- Justin Drake unveiled “lean Ethereum,” a 10-year vision to scale Ethereum to 10,000 TPS on Layer 1 and 1 million TPS on Layer 2 while maintaining full decentralization and 100% uptime.
- The plan includes bold upgrades like Beacon Chain 2.0, EVM 2.0 (possibly using RISC-V), and quantum-resistant cryptography using hash-native zk-VMs and hash-based signatures.
- Drake framed lean Ethereum as both technical and philosophical, embracing minimalism, modularity, and community diversity as Ethereum enters its second decade.
Ethereum just turned ten—and senior Ethereum Foundation researcher Justin Drake is already thinking about the next decade. In a detailed post shared Thursday, Drake rolled out his long-term vision for what he calls “lean Ethereum”—a minimalist but radically ambitious blueprint for scaling Ethereum while keeping it rock-solid, censorship-resistant, and future-proof.
The big idea? Crank Ethereum’s base layer throughput to 10,000 TPS (yep, that’s not a typo), scale Layer 2s to 1 million TPS, and do it all without compromising decentralization or uptime. “Ethereum must survive anything,” Drake wrote. “If the internet is up, Ethereum is up.”
What Exactly Is ‘Lean Ethereum’?
At its core, lean Ethereum is about taking the chain’s architecture and pushing it to the limit—clean, modular, and hardened against whatever the next 50+ years might throw at it. Drake’s goals are wild but technically grounded. He’s aiming for:
- 1 gigagas/second on Layer 1 (currently ~3.75M gas/sec today)

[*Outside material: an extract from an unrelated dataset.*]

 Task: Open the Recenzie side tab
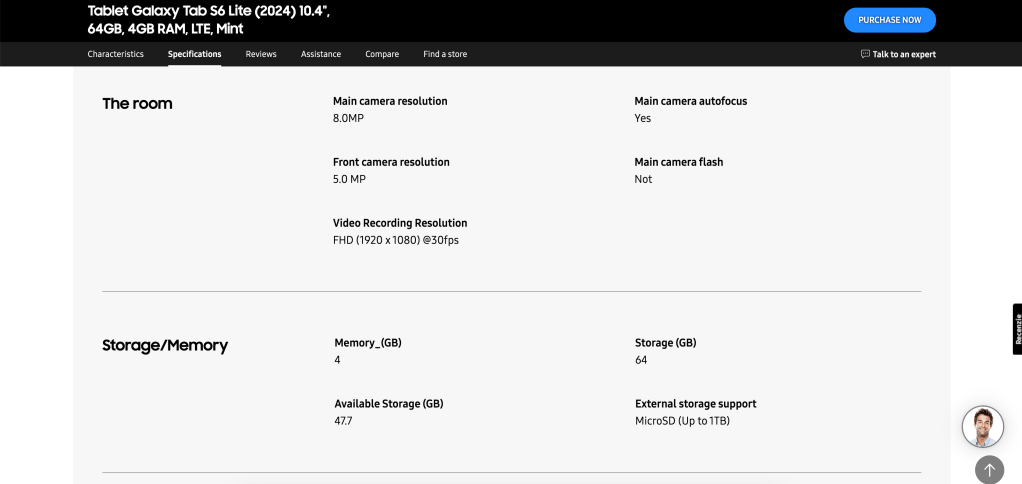(1016, 329)
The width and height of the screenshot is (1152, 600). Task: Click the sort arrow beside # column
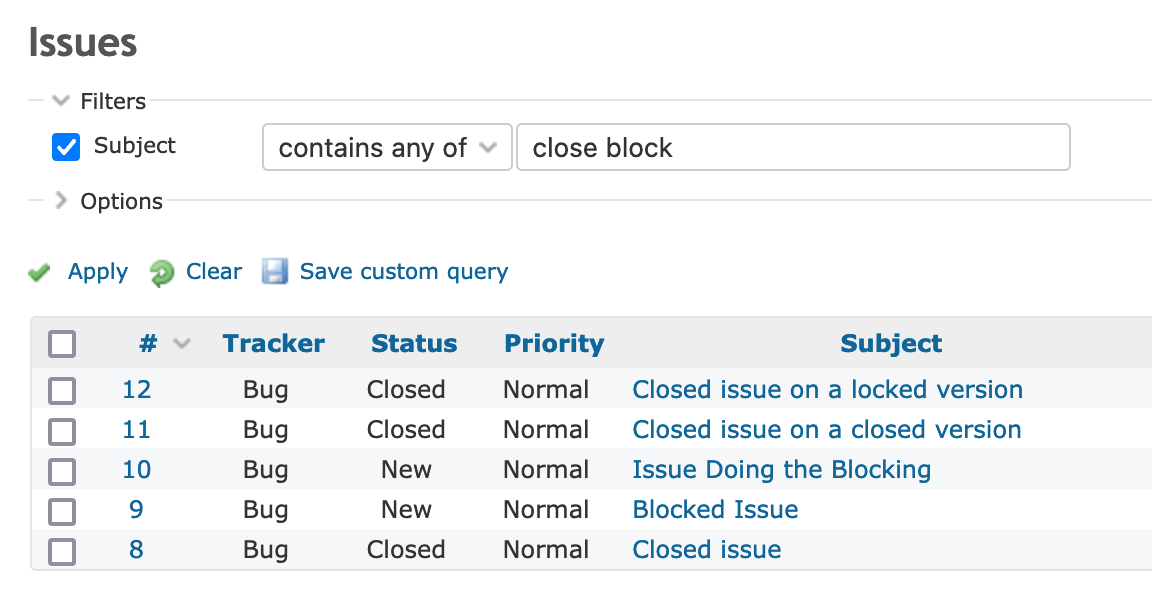[181, 343]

- 10,000 TPS on the base layer
- 1 teragas/second across Layer 2 networks
- 1 million TPS across rollups and subnets
To get there, Drake’s proposing a complete evolution of Ethereum’s foundational tech. Think:
- Beacon Chain 2.0 (a rebrand of his earlier Beam Chain idea) to upgrade consensus
- Post-quantum blobs 2.0 to future-proof the data layer
- EVM 2.0, possibly powered by the RISC-V instruction set, to juice execution performance
This isn’t just a vision—it’s practically a manifesto.
Quantum-Proofing, Minimalism & The Sushi Philosophy
Drake’s vision leans heavily into hash-based cryptography. No more relying on classical digital signatures. Instead, he imagines Ethereum running with hash-rooted commitments, hash-native zk-VMs, and post-quantum signature schemes—all of it aimed at withstanding even quantum-level threats without cluttering up the execution layer.

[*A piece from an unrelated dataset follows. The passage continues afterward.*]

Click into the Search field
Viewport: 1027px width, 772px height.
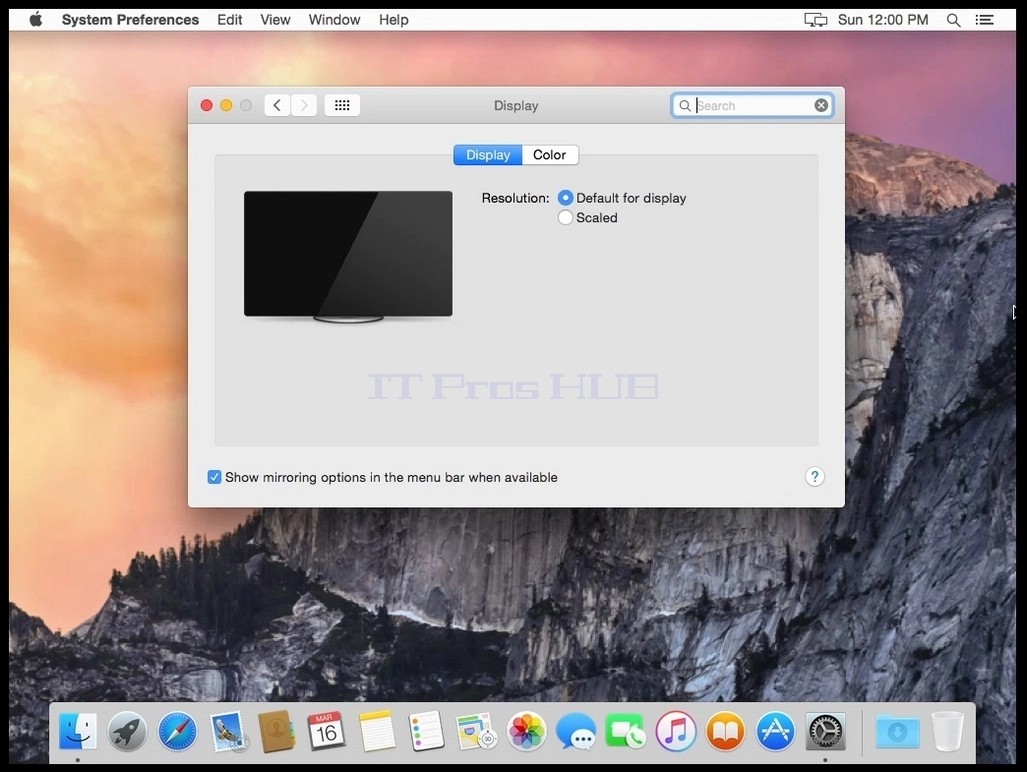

But beyond the code, lean Ethereum is also an aesthetic. “Minimalism. Modularity. Encapsulated complexity,” Drake writes. He compares the design approach to the elegance of sushi master Jiro Ono—”An art form. A craft. Think Jiro Dreams of Sushi.”

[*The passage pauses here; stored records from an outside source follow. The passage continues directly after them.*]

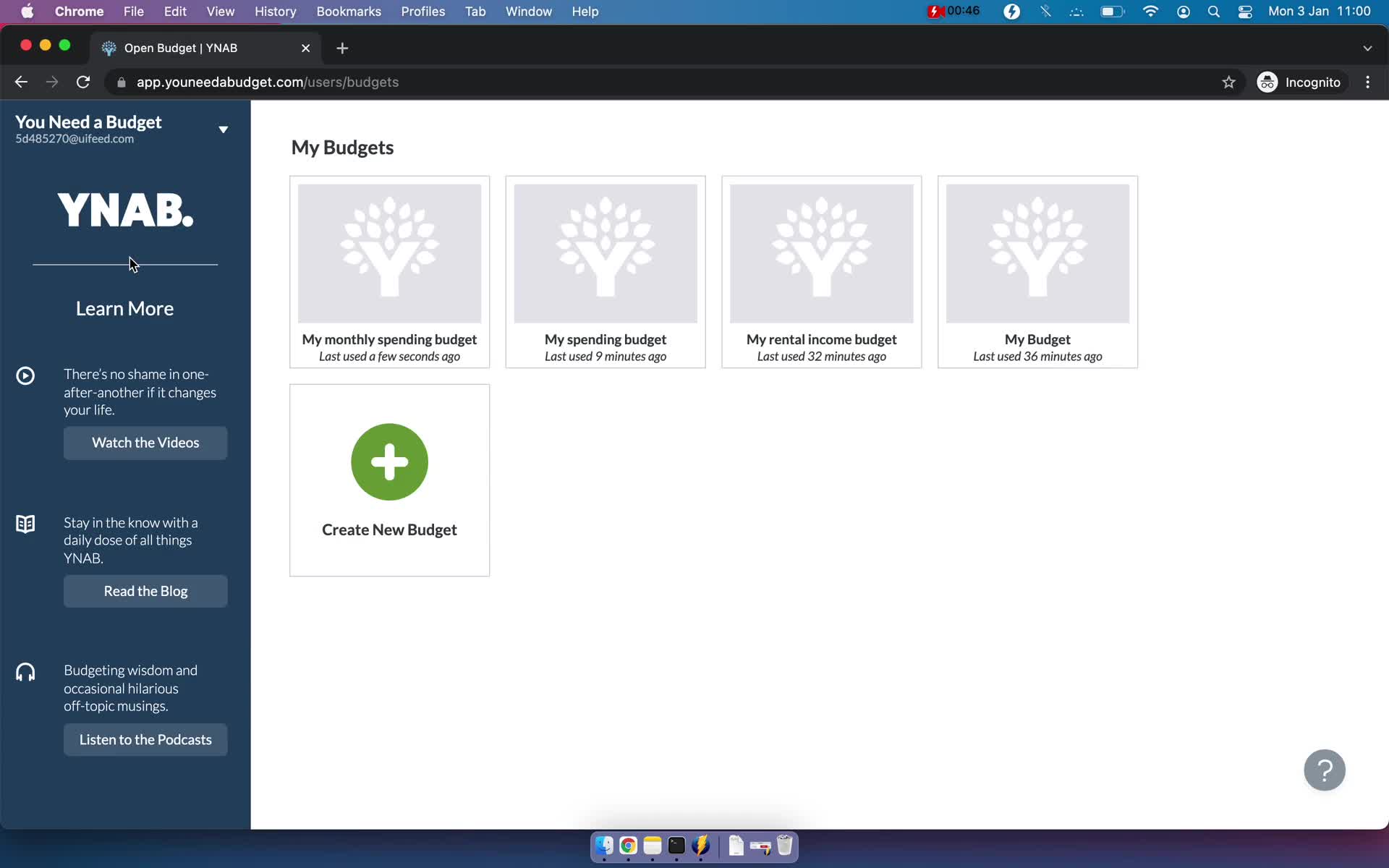Screen dimensions: 1389x868
Task: Click the YNAB logo icon
Action: (x=125, y=210)
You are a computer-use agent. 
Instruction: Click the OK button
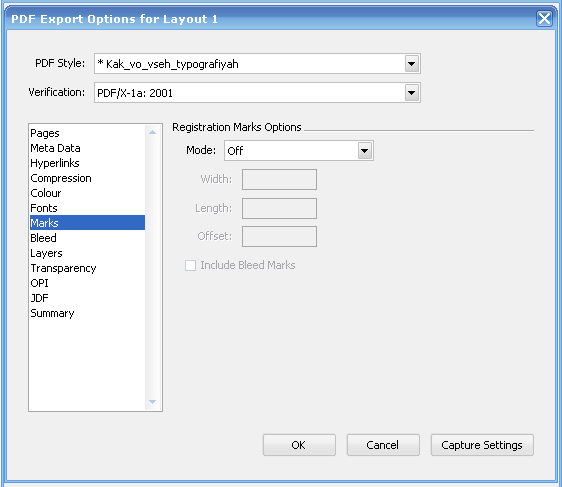299,445
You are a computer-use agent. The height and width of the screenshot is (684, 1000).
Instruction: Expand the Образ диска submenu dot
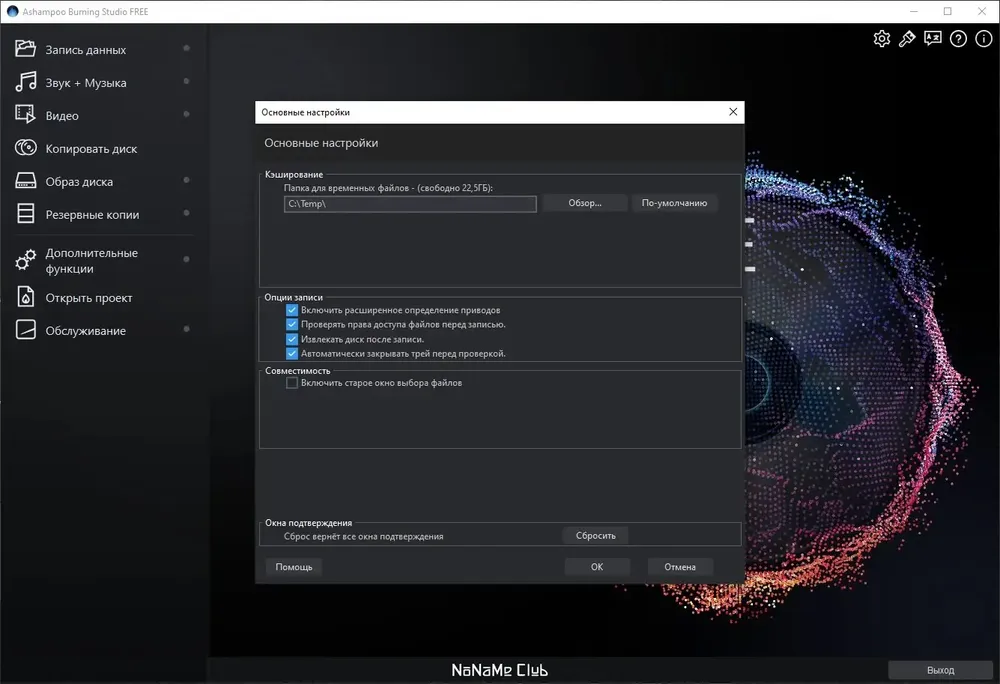coord(186,180)
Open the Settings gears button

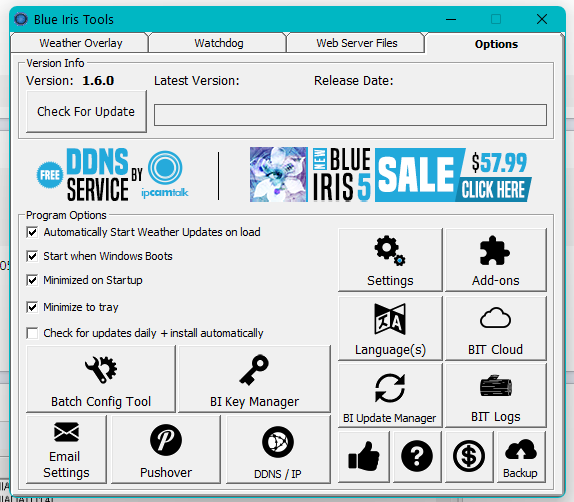pyautogui.click(x=390, y=260)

A Growing Ecosystem with Room for Divergence
Drake also acknowledged that Ethereum isn’t a monolith—and that’s part of the strength. “A healthy diversity of views across Protocol, the EF, and the broader Ethereum community is expected and welcome,” he said.
The Ethereum Foundation, now led by new co-directors Hsiao-Wei Wang and Tomasz Stanczak, has been evolving alongside the network. With Ethereum entering its second decade, this lean vision might serve as a rallying point—or just one of many threads in a very decentralized future.